#### PROBLEM TO WORK ON:
The answer must consist of every line from the entries that holds the word "info".

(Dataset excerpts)
--------------------

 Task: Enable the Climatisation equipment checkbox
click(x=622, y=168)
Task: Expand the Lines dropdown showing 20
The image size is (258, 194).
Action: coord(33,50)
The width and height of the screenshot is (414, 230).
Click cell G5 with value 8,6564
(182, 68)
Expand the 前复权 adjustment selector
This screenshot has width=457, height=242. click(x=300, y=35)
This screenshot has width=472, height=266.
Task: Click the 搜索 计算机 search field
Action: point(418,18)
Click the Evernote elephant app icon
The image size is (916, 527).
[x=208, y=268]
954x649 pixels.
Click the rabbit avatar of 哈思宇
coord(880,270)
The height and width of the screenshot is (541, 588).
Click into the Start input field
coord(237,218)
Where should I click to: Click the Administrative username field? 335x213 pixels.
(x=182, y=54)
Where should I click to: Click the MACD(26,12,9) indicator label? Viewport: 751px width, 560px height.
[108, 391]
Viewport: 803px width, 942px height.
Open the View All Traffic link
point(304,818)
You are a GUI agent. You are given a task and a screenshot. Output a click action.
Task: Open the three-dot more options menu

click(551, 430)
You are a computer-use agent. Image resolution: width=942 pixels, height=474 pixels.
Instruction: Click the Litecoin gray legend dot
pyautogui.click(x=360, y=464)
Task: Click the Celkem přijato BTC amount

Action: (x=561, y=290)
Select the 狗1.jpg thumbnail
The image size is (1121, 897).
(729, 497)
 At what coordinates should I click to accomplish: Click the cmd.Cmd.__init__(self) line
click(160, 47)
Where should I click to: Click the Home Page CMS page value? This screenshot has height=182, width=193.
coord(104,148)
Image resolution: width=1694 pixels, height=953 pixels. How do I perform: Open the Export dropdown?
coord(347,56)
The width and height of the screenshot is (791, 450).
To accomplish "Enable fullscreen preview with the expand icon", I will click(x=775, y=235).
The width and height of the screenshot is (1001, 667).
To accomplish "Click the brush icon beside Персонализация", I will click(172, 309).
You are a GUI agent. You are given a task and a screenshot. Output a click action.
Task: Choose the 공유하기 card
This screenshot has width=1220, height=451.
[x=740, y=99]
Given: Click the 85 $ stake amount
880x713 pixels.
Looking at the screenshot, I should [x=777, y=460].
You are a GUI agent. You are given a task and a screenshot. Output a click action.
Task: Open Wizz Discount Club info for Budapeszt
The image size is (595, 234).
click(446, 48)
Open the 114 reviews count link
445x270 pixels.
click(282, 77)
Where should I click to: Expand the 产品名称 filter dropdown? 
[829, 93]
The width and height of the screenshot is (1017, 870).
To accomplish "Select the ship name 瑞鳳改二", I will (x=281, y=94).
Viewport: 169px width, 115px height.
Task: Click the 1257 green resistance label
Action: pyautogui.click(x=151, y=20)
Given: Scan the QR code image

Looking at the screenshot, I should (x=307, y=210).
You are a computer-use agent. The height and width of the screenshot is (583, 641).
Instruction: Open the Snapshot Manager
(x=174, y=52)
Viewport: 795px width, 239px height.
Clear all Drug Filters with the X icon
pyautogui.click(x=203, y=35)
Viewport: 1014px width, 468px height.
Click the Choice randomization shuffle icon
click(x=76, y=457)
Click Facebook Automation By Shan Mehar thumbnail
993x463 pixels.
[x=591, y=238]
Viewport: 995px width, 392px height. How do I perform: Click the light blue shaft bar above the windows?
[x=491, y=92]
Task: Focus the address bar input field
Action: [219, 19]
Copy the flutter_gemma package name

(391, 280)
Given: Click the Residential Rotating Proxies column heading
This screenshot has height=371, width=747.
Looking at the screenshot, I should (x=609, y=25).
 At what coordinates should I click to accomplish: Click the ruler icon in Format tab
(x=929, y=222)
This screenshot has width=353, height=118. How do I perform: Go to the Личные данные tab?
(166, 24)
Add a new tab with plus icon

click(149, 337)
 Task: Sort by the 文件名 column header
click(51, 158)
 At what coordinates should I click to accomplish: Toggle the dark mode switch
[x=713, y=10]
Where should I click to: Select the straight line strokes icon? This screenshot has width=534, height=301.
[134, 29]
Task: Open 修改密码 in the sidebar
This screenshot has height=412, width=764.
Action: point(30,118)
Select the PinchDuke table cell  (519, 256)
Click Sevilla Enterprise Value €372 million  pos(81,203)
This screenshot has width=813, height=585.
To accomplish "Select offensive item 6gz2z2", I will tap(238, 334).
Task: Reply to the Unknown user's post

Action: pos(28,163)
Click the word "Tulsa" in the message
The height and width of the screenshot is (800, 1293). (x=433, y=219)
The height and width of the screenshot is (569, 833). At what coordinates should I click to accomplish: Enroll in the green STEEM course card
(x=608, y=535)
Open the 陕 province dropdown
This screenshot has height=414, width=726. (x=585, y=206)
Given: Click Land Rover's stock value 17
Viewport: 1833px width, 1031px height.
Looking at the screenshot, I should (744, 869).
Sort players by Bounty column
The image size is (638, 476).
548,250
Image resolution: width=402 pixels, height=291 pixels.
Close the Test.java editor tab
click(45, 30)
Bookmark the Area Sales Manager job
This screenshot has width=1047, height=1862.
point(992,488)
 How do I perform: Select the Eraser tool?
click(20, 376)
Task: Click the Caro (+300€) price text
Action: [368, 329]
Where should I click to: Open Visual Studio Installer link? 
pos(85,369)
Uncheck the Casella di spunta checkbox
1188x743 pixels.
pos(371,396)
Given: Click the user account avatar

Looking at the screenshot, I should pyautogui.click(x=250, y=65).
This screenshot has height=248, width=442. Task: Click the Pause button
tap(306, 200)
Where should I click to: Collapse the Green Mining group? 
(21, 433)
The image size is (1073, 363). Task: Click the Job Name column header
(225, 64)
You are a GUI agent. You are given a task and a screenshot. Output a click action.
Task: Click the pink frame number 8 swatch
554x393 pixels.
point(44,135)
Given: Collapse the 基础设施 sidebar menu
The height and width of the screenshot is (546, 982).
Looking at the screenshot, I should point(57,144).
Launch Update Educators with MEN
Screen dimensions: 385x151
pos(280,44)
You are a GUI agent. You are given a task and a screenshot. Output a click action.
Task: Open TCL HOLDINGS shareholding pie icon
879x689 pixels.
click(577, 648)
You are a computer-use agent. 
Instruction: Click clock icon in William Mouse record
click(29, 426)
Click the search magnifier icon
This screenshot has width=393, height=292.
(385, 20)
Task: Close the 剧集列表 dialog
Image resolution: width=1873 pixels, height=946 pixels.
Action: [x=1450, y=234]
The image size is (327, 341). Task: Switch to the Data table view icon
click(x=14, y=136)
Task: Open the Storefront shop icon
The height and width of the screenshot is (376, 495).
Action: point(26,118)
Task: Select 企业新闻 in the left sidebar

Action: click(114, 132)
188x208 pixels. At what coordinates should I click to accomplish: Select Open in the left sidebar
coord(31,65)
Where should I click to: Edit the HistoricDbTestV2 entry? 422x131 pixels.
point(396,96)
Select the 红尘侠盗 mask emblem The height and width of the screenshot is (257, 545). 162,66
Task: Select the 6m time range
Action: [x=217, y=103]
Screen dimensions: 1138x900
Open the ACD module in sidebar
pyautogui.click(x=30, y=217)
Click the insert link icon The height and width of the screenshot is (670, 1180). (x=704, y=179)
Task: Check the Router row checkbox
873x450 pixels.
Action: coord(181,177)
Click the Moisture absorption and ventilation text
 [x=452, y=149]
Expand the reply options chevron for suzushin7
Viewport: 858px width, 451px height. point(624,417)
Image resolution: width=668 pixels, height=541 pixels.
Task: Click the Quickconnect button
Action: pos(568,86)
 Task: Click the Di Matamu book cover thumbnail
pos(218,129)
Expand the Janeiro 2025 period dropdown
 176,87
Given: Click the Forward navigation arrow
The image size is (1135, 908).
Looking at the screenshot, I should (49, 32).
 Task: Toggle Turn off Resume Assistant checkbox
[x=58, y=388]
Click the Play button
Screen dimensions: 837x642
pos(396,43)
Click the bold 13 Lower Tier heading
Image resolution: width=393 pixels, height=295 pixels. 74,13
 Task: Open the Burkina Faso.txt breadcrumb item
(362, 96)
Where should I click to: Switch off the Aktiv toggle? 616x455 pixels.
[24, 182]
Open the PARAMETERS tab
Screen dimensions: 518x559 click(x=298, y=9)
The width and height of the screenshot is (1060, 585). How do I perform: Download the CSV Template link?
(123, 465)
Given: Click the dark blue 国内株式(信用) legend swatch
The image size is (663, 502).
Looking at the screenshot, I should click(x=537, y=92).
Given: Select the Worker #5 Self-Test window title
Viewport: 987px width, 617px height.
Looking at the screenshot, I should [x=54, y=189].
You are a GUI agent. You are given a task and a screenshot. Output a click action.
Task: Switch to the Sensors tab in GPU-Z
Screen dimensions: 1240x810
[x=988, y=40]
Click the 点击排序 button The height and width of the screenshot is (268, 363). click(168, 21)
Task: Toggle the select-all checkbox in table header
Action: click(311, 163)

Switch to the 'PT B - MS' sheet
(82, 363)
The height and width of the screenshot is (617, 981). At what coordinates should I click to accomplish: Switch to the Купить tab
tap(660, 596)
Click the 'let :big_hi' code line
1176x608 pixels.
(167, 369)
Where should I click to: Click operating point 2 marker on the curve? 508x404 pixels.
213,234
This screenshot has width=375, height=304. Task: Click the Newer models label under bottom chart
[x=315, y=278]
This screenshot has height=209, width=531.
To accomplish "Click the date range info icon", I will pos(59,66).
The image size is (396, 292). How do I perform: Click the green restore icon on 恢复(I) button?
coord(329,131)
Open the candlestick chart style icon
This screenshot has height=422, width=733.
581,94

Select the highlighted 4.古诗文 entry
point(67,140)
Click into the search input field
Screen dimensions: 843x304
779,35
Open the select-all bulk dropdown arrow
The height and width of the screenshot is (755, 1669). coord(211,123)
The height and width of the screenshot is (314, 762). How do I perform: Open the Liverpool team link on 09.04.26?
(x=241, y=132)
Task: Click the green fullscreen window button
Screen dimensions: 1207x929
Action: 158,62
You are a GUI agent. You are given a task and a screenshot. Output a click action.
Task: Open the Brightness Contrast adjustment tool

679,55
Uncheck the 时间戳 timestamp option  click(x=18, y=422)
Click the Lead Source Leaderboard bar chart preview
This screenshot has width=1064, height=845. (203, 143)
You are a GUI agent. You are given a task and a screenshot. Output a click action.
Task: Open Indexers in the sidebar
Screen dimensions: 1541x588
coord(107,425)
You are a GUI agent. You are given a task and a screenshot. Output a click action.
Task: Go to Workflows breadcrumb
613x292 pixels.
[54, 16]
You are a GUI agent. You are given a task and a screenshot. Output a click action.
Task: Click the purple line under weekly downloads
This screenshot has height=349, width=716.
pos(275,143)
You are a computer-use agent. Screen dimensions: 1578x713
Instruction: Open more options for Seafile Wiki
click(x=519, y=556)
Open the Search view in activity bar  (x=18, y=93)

--------------------

#### COMPLETED TASK:
Task: Open Wizz Discount Club info for Budapeszt
To accomplish "Click the date range info icon", I will pos(59,66).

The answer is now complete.